WHAT IF THERE WAS MORE THAN ONE?? MAYBE TWO, MAYBE FOUR??? HOW DO YOU KEEP YOUR FLASHLIGHT BEAM SIMULTANEOUSLY ON MULTIPLE TARGETS???

WHAT DO PEOPLE ALWAYS HAVE THIS NOTION THAT BAD GUYS DON'T USE FLASHLIGHTS WHEN COMMITTING A CRIME????

IF FLASHLIGHTS ARE THE PHYSICAL DETERRENT WE ALL HOPED IT WOULD BE, THERE WOULD BE NO NEED FOR SECURITY AND LAW ENFORCEMENT TO CARRY FIREARMS AND NON LETHAL FORMS OF DEFENSE.

Seriously... are ALL bad guys vampires or something?? Afraid of light???

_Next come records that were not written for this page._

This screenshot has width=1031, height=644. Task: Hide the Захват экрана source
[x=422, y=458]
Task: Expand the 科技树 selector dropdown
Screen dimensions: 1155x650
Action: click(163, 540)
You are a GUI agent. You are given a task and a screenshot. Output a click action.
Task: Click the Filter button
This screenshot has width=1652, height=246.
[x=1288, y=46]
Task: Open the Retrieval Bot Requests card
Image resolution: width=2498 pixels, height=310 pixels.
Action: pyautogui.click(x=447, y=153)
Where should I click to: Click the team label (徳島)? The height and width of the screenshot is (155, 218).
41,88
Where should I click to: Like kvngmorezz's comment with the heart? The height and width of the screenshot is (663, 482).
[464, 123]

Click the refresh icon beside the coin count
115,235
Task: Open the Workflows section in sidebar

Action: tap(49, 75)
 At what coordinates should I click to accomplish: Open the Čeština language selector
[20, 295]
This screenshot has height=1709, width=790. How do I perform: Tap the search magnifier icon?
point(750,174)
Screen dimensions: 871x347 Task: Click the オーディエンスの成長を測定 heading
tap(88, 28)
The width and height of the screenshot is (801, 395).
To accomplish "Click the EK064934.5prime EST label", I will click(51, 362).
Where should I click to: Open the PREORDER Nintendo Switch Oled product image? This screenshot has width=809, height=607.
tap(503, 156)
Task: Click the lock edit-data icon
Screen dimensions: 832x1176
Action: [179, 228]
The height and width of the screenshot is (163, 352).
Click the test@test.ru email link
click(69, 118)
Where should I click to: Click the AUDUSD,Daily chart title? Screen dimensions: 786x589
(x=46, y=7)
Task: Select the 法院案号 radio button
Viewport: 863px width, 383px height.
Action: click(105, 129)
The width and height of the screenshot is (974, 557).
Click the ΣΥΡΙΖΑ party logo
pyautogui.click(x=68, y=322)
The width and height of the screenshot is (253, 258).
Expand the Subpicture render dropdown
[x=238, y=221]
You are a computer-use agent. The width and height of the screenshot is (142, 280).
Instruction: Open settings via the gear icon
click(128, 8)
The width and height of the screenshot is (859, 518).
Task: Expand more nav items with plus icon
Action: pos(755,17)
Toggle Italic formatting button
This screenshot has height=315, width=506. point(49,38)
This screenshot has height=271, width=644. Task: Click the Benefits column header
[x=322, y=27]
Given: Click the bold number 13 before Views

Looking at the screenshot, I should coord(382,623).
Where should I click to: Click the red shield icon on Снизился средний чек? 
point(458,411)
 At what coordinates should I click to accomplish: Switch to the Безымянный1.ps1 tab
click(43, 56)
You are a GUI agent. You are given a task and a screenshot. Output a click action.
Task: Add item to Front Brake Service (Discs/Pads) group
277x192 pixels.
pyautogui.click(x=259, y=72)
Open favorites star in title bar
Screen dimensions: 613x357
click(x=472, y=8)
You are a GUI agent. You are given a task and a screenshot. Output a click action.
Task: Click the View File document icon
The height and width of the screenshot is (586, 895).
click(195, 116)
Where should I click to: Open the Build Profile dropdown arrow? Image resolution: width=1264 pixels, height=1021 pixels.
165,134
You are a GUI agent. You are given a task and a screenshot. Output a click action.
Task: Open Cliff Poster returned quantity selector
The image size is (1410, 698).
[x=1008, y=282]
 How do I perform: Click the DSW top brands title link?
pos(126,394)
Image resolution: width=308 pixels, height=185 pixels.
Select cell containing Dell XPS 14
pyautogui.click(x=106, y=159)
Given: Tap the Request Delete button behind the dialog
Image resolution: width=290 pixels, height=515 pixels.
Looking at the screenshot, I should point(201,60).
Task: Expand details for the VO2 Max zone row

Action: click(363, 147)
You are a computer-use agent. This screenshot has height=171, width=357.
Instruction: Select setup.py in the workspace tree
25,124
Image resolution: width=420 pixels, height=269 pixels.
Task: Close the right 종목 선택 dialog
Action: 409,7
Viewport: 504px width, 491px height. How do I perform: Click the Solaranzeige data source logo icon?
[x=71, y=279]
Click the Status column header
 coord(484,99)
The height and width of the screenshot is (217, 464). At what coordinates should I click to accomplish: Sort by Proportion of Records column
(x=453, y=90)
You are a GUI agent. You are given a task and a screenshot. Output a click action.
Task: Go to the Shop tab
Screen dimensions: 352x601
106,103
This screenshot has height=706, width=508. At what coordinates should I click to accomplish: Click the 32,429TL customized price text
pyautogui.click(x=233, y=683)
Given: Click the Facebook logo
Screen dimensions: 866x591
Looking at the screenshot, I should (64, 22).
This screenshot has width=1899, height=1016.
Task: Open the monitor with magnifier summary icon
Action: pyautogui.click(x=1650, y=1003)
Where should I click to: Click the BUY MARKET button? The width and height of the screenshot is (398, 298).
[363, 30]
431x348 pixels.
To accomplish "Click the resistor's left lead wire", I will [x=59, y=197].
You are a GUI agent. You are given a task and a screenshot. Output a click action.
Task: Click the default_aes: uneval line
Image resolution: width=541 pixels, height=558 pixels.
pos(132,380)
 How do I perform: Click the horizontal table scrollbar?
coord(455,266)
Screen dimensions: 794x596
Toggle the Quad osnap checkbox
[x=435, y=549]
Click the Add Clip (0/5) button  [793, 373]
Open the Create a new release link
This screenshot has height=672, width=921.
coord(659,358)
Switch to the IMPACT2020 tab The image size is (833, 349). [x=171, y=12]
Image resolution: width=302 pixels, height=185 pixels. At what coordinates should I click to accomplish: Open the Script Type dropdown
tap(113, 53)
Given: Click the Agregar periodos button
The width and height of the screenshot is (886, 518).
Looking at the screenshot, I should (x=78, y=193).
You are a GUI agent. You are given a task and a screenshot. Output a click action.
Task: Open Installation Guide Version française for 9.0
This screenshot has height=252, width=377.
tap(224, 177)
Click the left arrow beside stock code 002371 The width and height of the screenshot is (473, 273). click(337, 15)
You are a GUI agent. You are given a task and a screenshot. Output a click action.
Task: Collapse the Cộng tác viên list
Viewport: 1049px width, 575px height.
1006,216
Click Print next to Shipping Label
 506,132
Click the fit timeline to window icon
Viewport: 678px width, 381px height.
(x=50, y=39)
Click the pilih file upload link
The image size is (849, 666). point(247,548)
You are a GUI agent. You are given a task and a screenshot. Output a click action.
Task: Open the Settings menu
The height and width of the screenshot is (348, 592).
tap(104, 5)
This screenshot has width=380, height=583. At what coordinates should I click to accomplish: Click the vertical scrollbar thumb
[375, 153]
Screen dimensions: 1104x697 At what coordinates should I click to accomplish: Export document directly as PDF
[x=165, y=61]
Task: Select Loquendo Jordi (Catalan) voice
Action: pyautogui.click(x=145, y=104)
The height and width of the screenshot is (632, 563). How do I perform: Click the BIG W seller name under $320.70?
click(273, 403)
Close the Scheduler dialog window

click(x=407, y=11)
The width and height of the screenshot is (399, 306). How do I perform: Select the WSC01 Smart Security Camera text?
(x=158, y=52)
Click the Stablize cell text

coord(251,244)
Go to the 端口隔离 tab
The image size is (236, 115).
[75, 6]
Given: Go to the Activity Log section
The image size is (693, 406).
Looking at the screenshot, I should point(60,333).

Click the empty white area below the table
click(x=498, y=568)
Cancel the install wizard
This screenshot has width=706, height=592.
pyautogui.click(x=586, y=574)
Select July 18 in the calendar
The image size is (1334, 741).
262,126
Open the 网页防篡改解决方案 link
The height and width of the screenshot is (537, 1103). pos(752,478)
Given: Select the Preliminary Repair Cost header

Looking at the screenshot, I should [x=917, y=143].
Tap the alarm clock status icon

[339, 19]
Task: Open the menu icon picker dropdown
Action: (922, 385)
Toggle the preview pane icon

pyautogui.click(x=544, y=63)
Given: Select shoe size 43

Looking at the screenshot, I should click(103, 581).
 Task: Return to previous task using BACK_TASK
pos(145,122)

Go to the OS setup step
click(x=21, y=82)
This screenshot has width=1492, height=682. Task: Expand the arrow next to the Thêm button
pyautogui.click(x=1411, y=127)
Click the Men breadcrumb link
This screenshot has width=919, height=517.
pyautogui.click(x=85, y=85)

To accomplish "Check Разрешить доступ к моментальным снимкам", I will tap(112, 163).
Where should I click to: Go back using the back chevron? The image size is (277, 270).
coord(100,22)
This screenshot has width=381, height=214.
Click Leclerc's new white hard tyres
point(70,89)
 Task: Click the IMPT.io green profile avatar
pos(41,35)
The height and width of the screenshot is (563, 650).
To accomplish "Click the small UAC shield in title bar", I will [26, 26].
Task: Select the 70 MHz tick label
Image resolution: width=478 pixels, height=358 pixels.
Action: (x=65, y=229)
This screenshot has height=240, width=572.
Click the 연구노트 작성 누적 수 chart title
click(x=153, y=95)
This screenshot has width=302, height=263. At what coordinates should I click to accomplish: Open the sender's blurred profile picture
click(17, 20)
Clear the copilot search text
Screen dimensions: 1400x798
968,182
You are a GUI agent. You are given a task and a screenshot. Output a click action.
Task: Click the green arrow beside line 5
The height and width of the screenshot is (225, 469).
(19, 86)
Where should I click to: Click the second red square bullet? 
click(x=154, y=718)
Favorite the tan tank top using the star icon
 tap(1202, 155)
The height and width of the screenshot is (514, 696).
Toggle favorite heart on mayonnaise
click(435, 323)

I've said this before and I'll say it again: A flashlight isn't a weapon or a deterrent, it is merely an illumination tool that PARTNERS with other forms and tools of self-defense. It is merely another link in the chain. It is not THE chain.


----------



## dagored (Feb 7, 2010)

I have read this entire thread. It disturbs me. Am I to believe that in the UK and most of Europe, if someone attempts to assault you, you can get into trouble for defending yourself? For injuring them? That is very sad. Has common sense gone out the window for political correctness?

I think a 3 or 4 cell mag lite to use as a club would be my choice. Sad, very sad.


----------



## Paul Baldwin (Feb 7, 2010)

dagored said:


> I have read this entire thread. It disturbs me. Am I to believe that in the UK and most of Europe, if someone attempts to assault you, you can get into trouble for defending yourself? For injuring them? That is very sad. Has common sense gone out the window for political correctness?



You can indeed get in trouble I believe if you go further than using reasonable force. If someone breaks into your home and you defend yourselves and they flee you'd very probably not be prosecuted. However like the asian family in the news a couple of weeks ago you can end up in jail if you go too far. They chased an assailant down the street and broke a cricket bat over his head, supposedly giving him a brain injury, even tho he's continued to get in trouble with the law after the event!
http://www.timesonline.co.uk/tol/news/uk/crime/article6956044.ece
He was however released early due mainly to public pressure iirc

In another case two lads who were attacked on a night out didn't get in trouble for defending themselves. The whole thing was caught on CCTV, however I bet if it wasn't the outcome may have been very different? The video is in the link.
http://news.bbc.co.uk/1/hi/wales/8296190.stm
They made the mistake of attacking two cage fighters dressed as women!!!!! 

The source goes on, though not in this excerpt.